▶ _What you will do_
Your job with the data below: print everything from the line that holds "Uncheck the 最大尺寸 chart checkbox" down to the line that holds "Screen dimensions: 438x215", ends included, exactly, and nothing else.

▶ _Data shown_
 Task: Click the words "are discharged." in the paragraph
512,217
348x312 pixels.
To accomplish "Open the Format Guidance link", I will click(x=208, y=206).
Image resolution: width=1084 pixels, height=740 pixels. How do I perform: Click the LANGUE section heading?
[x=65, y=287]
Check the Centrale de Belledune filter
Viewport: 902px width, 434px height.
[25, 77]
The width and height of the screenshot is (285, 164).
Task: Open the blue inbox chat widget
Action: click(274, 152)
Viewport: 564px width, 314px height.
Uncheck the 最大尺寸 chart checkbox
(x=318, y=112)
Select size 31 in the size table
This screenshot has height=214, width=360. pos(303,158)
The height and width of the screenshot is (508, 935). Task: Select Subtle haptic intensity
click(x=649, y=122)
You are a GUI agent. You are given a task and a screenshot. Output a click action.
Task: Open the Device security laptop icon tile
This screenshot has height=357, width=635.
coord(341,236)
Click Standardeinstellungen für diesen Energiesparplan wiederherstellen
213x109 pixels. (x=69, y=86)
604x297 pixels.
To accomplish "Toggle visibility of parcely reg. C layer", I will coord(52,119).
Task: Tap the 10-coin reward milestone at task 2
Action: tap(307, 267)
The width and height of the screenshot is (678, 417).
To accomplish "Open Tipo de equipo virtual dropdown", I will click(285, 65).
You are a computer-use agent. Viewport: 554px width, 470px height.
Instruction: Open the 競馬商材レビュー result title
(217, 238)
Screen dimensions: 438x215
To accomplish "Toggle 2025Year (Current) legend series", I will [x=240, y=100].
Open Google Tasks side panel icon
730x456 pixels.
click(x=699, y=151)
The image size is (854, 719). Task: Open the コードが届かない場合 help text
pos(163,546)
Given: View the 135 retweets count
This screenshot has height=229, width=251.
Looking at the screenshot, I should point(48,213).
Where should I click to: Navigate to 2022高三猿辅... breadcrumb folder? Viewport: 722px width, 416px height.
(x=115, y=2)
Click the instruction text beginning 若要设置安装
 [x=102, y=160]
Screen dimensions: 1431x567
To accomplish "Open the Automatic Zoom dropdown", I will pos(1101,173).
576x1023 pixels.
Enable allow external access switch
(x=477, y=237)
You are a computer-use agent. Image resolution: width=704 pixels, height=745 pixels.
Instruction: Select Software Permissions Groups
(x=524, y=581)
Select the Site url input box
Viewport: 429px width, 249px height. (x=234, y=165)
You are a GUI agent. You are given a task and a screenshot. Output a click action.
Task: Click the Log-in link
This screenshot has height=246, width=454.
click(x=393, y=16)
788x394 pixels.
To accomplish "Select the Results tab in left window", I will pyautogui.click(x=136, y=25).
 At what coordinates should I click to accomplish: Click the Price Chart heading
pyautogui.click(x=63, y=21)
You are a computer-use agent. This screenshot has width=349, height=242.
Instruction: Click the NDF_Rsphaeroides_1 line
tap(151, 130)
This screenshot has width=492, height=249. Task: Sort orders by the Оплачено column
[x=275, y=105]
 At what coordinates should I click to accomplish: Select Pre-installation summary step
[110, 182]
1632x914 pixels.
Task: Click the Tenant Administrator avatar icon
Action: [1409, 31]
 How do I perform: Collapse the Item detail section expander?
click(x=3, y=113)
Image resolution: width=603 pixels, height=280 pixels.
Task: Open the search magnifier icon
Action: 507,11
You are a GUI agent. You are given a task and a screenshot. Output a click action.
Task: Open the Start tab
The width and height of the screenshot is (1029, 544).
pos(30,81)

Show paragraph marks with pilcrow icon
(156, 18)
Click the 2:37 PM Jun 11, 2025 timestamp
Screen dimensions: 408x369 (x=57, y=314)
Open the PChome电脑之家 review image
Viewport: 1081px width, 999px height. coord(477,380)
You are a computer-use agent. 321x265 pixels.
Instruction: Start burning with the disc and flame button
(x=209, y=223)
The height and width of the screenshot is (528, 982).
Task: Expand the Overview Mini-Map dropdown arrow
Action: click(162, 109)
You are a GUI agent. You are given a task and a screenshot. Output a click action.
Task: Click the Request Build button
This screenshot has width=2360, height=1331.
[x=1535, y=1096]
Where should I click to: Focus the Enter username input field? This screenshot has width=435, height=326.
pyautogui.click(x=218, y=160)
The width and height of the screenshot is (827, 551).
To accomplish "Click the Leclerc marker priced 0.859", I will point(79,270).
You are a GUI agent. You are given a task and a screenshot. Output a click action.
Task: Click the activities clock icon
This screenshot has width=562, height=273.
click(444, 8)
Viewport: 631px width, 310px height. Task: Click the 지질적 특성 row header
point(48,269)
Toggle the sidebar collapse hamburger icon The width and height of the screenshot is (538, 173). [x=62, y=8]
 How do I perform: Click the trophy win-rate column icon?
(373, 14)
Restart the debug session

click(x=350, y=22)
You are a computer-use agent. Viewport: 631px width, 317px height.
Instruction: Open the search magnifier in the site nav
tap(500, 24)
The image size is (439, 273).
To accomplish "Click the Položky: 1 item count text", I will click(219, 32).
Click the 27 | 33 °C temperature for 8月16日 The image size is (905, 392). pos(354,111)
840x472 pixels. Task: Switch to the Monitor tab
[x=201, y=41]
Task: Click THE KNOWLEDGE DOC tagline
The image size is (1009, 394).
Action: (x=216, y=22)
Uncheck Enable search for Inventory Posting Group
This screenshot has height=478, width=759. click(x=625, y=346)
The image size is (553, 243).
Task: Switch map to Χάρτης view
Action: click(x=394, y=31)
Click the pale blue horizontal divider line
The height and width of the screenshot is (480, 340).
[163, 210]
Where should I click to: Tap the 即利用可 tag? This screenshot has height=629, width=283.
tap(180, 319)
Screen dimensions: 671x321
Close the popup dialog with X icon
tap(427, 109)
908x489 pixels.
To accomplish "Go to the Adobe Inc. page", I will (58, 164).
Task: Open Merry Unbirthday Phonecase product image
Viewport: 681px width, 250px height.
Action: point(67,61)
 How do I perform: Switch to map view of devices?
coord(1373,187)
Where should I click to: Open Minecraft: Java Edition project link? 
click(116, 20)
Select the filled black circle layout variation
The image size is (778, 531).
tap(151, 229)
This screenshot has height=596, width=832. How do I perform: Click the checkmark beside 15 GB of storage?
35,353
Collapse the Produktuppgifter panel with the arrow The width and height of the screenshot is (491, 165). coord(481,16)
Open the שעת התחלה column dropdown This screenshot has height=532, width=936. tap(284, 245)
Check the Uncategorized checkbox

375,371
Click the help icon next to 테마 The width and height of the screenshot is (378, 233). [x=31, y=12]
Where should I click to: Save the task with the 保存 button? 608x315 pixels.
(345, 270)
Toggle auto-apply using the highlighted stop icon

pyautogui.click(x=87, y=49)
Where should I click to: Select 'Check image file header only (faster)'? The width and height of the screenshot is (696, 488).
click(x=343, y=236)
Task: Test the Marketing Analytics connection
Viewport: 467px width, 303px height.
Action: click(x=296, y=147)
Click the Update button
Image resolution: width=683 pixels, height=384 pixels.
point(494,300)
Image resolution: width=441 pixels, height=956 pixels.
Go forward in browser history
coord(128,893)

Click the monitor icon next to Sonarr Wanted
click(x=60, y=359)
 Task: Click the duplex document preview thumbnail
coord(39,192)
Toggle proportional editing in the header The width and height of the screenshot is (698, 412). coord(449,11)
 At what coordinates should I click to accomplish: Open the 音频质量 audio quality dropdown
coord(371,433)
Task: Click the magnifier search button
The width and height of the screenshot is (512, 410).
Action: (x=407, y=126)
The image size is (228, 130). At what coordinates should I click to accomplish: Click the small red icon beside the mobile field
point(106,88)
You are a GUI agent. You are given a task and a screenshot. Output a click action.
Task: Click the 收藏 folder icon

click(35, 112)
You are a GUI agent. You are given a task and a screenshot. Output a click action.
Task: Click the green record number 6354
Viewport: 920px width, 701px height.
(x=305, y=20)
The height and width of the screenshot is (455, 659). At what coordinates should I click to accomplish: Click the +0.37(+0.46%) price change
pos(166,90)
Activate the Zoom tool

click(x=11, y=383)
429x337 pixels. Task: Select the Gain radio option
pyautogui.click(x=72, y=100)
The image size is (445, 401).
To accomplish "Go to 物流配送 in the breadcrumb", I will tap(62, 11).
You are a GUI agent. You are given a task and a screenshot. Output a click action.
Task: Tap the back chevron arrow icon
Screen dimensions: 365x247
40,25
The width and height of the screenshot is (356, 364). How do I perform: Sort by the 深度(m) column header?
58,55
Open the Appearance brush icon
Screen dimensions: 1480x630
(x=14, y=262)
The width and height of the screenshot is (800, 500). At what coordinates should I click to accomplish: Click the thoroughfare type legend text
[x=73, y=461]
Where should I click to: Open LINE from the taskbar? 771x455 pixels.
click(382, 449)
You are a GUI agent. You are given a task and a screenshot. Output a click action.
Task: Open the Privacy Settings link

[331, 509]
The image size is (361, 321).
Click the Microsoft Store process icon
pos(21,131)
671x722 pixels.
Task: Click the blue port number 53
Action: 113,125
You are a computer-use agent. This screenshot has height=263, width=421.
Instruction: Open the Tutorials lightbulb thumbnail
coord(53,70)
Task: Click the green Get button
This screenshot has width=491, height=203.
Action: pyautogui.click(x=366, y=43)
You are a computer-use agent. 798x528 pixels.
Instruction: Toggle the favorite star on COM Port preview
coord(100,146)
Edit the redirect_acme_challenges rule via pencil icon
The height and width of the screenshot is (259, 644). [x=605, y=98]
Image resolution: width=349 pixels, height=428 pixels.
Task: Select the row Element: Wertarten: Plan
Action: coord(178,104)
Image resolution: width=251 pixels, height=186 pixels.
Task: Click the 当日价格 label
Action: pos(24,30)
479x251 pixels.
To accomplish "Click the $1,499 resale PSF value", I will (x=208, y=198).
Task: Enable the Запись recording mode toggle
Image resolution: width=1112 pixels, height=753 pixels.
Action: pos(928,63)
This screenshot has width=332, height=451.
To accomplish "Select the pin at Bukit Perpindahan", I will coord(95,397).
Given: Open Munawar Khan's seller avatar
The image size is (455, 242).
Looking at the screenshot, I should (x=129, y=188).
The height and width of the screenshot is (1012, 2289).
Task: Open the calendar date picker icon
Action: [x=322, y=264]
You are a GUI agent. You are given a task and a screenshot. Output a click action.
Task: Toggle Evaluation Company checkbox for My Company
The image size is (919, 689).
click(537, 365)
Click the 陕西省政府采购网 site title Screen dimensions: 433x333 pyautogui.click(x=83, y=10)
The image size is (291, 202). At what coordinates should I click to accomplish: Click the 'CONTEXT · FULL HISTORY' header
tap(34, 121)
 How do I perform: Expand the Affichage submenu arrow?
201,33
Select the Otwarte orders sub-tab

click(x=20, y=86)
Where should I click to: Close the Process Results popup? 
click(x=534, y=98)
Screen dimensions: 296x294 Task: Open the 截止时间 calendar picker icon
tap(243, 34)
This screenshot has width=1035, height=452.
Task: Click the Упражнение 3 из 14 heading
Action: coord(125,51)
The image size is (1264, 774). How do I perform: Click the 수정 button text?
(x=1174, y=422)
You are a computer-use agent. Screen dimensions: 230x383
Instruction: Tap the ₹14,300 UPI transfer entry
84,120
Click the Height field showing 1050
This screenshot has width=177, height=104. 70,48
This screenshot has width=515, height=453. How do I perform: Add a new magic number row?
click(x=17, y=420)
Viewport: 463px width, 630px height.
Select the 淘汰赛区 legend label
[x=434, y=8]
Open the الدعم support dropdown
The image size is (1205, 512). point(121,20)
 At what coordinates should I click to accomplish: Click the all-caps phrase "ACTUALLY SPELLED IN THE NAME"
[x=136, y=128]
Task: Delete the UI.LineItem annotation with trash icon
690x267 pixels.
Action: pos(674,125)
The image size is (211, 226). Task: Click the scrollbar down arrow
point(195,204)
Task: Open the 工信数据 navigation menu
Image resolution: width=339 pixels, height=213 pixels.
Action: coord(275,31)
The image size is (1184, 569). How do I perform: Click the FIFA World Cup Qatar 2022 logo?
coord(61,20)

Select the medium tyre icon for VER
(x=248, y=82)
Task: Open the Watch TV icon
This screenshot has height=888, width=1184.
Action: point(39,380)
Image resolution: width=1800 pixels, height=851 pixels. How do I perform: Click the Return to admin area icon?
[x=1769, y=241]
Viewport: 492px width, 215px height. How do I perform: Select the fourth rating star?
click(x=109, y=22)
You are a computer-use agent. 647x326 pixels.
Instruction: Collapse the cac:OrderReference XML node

▶ _Solution for this exercise_
Uncheck the 最大尺寸 chart checkbox
(x=318, y=112)
Select size 31 in the size table
This screenshot has height=214, width=360. pos(303,158)
The height and width of the screenshot is (508, 935). Task: Select Subtle haptic intensity
click(x=649, y=122)
You are a GUI agent. You are given a task and a screenshot. Output a click action.
Task: Open the Device security laptop icon tile
This screenshot has height=357, width=635.
coord(341,236)
Click Standardeinstellungen für diesen Energiesparplan wiederherstellen
213x109 pixels. (x=69, y=86)
604x297 pixels.
To accomplish "Toggle visibility of parcely reg. C layer", I will coord(52,119).
Task: Tap the 10-coin reward milestone at task 2
Action: tap(307, 267)
The width and height of the screenshot is (678, 417).
To accomplish "Open Tipo de equipo virtual dropdown", I will click(285, 65).
You are a computer-use agent. Viewport: 554px width, 470px height.
Instruction: Open the 競馬商材レビュー result title
(217, 238)
Screen dimensions: 438x215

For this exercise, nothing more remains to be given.